“There shall come forth a shoot from the stump of Jesse, and a branch from his roots shall bear fruit.” (Isaiah 11:1)
A couple years ago, our neighbor cut down the tree that stood between her driveway and our yard. It was one of those liquid amber trees that produces the meatball shaped seeds. The stump was left between our two yards, and it started to produce shoots from the stump and from the roots. I had to kill the shoots, because they were growing in my yard.
That is the picture that Isaiah has in mind as he writes this prophecy. God’s line of kings will be cut down like that tree, because of disobedience to what God requires. Things will turn from bad to worse for God’s people and their kings: “the time will come when all signs of life in the Davidic monarchy will have disappeared, like a tree cut to the stump, but there remains a secret vitality” (Alec Motyer).
Isaiah writes just that in 6:13: “And though a tenth remain in it, it will be burned again, like a terebinth or an oak, whose stump remains when it is felled. The holy seed is its stump” (Isaiah 6:13). This will be a result of the sins of God’s people. Like Ahaz in chapter 7, God’s people will stop believing in God. But all hope will not be lost.
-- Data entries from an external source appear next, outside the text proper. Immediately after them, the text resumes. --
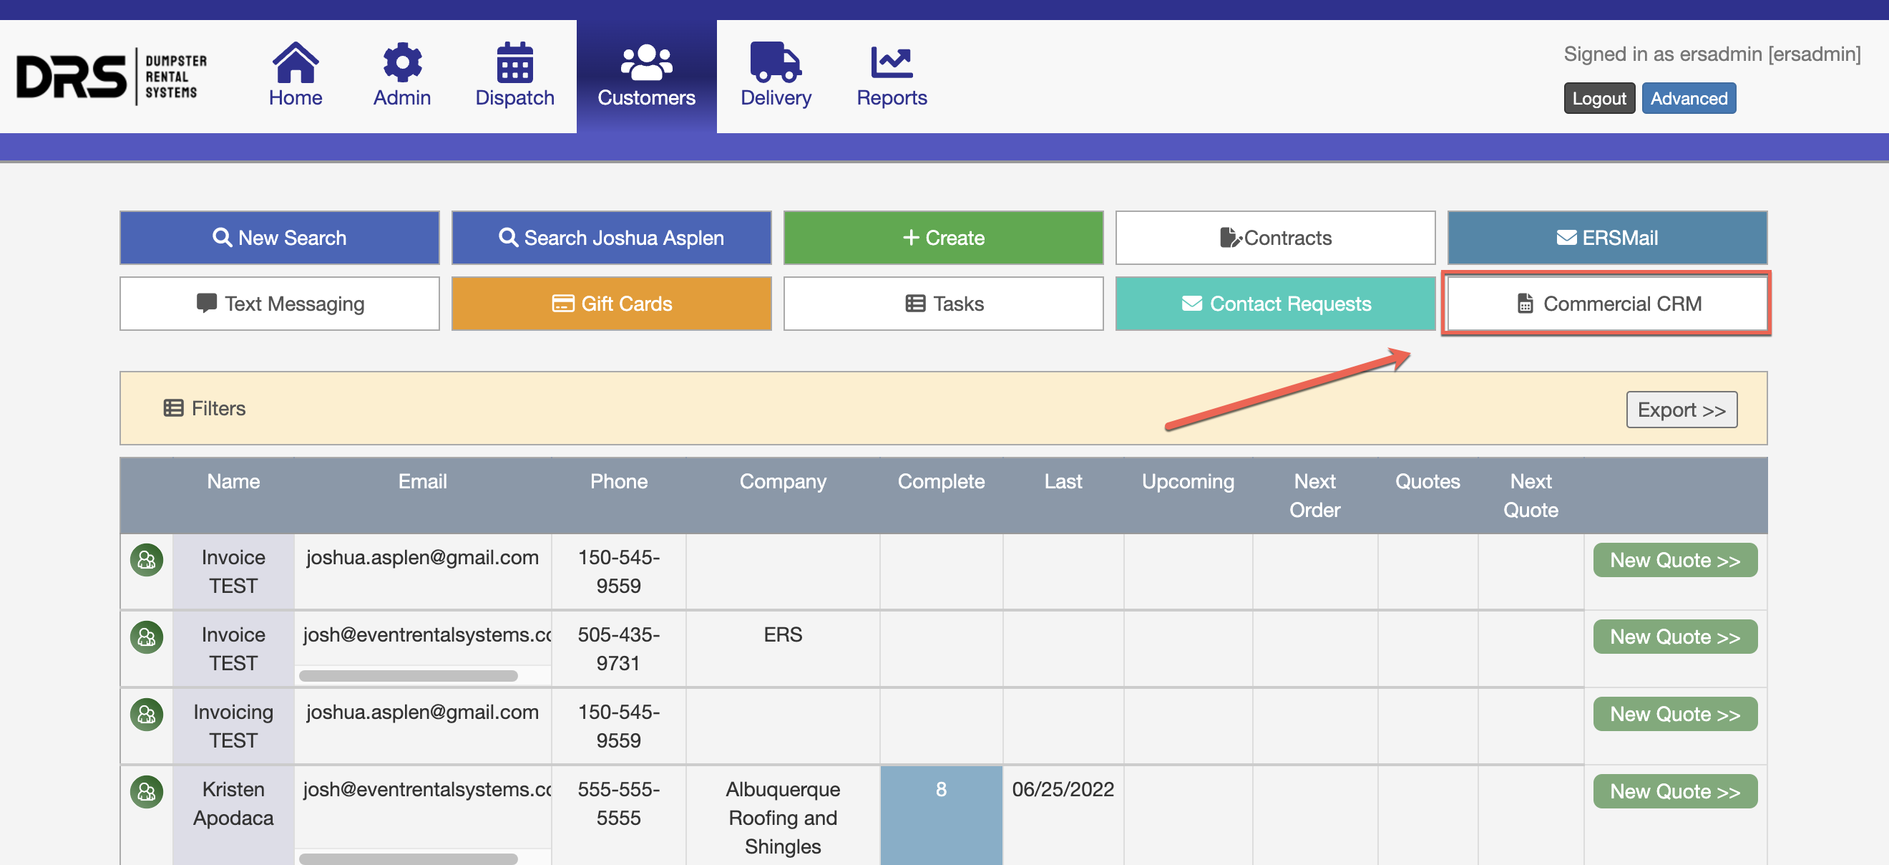1889x865 pixels.
Task: Click the email scrollbar under josh@eventrentalsystems ERS row
Action: pyautogui.click(x=408, y=676)
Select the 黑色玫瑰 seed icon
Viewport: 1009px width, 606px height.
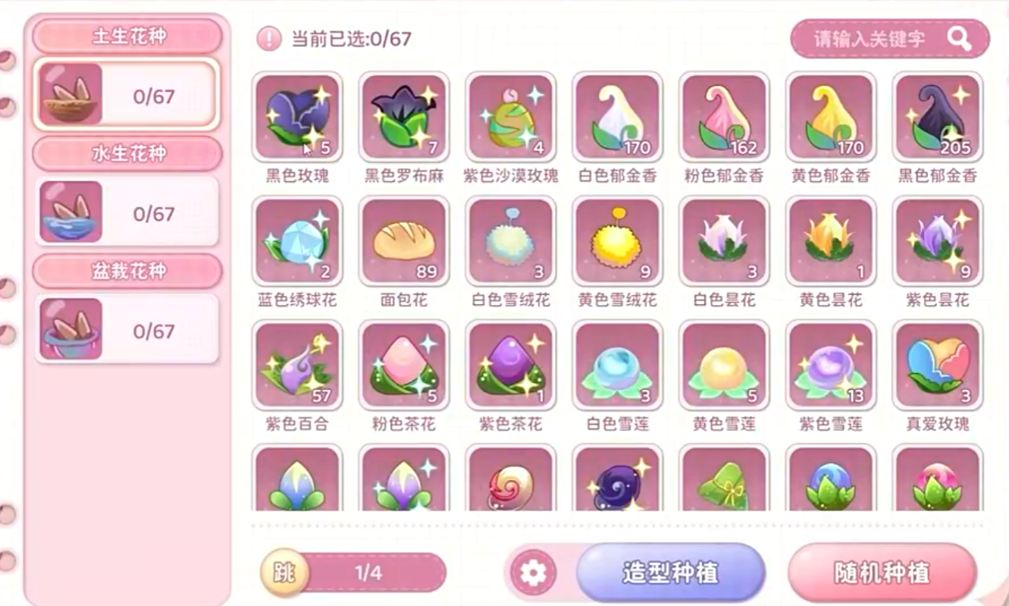click(297, 116)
Someone will come from this stump. What is amazing is that it will not be a king like David, it will be another David. When a shoot comes from the stump of Jesse, from the family of Jesse, it must be another, better David. “Afterward the children of Israel shall return and seek the Lord their God, and David their king, and they shall come in fear to the Lord and to his goodness in the latter days” (Hosea 3:5).
David was a great king, but a greater David, Jesus, was prophesied to come later. God would cut down his tree, on purpose, for their sin. But in the chopping down of the tree, he had a plan to raise up another from the stump who would succeed where his people failed. The fruit that comes is you and I, when we trust in Jesus as King and Savior.